BEGIN Source

Under the Child Support (Assessment) Act, the primary carer of the child or children can make a claim for child support from the other parent.
The Child Support Agency is responsible for administering your child support arrangements, and assessing the amount of support which should be provided.
The decision is based on each parent's income, the number of children and their living arrangements.
There are three different categories of child support payments:-
- Periodic payment - payments of a regular amount on a recurring or cyclical basis.
- Non-periodic payments - Where the court or agreement makes an order for non-periodic payments (eg payment of school fees to third parties), it must state whether or not these will reduce the annual rate of child support payable (s. 125).
- Lump sum provision - a payment made to the other parent as a "credit balance" to be used to meet ongoing liabilities (s. 69A). The Court or the agreement must specify the percentage of these liabilities to be met by drawing on the lump sum.
There are also non-agency payments, being:
- a payment made directly to a payee (s .71);
- a payment to a third party in discharge of a debt owed by the payee, the payer, or both (s. 71A); or
- a non-cash transaction such as a transfer of property or the provision of services (s. 71B).
The CSA does not have power to enforce child support payments against third parties.
Since 1 July 2008, child support is determined on the basis of the cost of care of children, the adjusted income of both parties and the level of care provided by the parents (s. 35A) and (s. 35).
There are 8 steps to this process being:-
Step 1. Work out each parent's child support income for the child for the day (s. 41).
Step 2. Work out the parents' combined child support income for the child for the day (s. 42).
Step 3. Work out each parent's income percentage for the child for the day (s. 55B).
Step 4. Work out each parent's percentage of care for the child for the day (s. 48).
Step 5. Work out each parent's cost percentage for the child for the day (s. 55C).
Step 6. Work out each parent's child support percentage for the child for the day (s. 55D).
Step 7. Work out the costs of the child for the day under (s. 55G) and (s. 55H).
Step 8. If a parent has a positive child support percentage under step 6, the annual rate of child support payable by the parent for the child for the day is worked out using the formula:
(Parent’s child support percentage for the child for the day) X (costs for the child for the day)

END Source
BEGIN Source material

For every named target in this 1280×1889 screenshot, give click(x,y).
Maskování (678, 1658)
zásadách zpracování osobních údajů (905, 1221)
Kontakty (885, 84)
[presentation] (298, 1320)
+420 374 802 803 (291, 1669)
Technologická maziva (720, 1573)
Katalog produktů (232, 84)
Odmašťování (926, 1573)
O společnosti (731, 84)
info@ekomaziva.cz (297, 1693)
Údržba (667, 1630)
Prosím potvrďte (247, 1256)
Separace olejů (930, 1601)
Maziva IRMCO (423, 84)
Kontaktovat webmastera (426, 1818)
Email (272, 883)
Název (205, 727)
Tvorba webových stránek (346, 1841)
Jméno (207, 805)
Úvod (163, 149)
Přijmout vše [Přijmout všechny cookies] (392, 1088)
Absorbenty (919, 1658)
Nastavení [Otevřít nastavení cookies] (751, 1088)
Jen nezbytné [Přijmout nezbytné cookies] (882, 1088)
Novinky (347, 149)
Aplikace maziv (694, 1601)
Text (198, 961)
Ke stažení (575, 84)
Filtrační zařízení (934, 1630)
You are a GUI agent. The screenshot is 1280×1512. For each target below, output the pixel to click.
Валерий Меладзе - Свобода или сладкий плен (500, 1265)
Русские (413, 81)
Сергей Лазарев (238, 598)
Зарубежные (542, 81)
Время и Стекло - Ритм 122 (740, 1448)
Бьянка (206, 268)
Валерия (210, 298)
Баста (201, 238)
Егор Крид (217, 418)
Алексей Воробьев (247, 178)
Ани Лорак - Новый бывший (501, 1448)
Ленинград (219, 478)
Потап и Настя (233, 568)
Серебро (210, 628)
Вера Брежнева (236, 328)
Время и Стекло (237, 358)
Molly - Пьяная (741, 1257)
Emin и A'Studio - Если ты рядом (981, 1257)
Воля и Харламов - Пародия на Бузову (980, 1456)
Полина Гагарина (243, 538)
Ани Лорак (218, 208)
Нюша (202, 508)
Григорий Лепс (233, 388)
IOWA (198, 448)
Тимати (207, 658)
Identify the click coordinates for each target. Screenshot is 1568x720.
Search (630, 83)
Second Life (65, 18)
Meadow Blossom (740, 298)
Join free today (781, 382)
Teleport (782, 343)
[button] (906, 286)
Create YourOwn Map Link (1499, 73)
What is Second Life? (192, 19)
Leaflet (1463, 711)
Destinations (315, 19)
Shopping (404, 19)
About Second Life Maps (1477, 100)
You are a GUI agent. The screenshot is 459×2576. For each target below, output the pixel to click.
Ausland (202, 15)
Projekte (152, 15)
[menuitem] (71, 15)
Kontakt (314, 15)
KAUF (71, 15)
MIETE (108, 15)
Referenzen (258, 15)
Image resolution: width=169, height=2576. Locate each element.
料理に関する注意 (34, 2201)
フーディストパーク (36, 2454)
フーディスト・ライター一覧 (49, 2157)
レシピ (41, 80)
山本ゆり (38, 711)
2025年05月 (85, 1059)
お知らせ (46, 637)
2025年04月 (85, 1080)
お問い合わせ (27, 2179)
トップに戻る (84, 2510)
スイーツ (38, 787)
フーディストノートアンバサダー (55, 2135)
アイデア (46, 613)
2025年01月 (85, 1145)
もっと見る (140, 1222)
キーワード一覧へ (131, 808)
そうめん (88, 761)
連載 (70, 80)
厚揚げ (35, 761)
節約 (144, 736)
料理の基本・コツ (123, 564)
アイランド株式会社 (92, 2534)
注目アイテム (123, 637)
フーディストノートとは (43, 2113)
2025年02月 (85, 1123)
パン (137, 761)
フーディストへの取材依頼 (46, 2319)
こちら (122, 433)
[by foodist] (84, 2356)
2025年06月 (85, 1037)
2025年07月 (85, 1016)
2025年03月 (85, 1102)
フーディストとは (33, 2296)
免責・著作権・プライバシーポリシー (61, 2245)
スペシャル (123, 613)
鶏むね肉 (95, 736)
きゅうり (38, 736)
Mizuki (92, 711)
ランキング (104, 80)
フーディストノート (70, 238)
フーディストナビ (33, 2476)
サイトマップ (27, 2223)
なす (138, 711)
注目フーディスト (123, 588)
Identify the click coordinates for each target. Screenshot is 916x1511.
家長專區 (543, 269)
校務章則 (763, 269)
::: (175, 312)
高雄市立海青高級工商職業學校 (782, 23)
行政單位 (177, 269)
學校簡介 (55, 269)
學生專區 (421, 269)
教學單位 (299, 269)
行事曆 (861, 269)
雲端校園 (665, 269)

END Source material

> _Written task 1_: Reproduce the child support text in full, word for word.
> _Written task 2_: Identify every line in the records that contains the string "cookies", and copy each of those lines.
The records are unrelated to the child support text.

> _Worked answer 1_:
Under the Child Support (Assessment) Act, the primary carer of the child or children can make a claim for child support from the other parent.
The Child Support Agency is responsible for administering your child support arrangements, and assessing the amount of support which should be provided.
The decision is based on each parent's income, the number of children and their living arrangements.
There are three different categories of child support payments:-
- Periodic payment - payments of a regular amount on a recurring or cyclical basis.
- Non-periodic payments - Where the court or agreement makes an order for non-periodic payments (eg payment of school fees to third parties), it must state whether or not these will reduce the annual rate of child support payable (s. 125).
- Lump sum provision - a payment made to the other parent as a "credit balance" to be used to meet ongoing liabilities (s. 69A). The Court or the agreement must specify the percentage of these liabilities to be met by drawing on the lump sum.
There are also non-agency payments, being:
- a payment made directly to a payee (s .71);
- a payment to a third party in discharge of a debt owed by the payee, the payer, or both (s. 71A); or
- a non-cash transaction such as a transfer of property or the provision of services (s. 71B).
The CSA does not have power to enforce child support payments against third parties.
Since 1 July 2008, child support is determined on the basis of the cost of care of children, the adjusted income of both parties and the level of care provided by the parents (s. 35A) and (s. 35).
There are 8 steps to this process being:-
Step 1. Work out each parent's child support income for the child for the day (s. 41).
Step 2. Work out the parents' combined child support income for the child for the day (s. 42).
Step 3. Work out each parent's income percentage for the child for the day (s. 55B).
Step 4. Work out each parent's percentage of care for the child for the day (s. 48).
Step 5. Work out each parent's cost percentage for the child for the day (s. 55C).
Step 6. Work out each parent's child support percentage for the child for the day (s. 55D).
Step 7. Work out the costs of the child for the day under (s. 55G) and (s. 55H).
Step 8. If a parent has a positive child support percentage under step 6, the annual rate of child support payable by the parent for the child for the day is worked out using the formula:
(Parent’s child support percentage for the child for the day) X (costs for the child for the day)

> _Worked answer 2_:
Přijmout vše [Přijmout všechny cookies] (392, 1088)
Nastavení [Otevřít nastavení cookies] (751, 1088)
Jen nezbytné [Přijmout nezbytné cookies] (882, 1088)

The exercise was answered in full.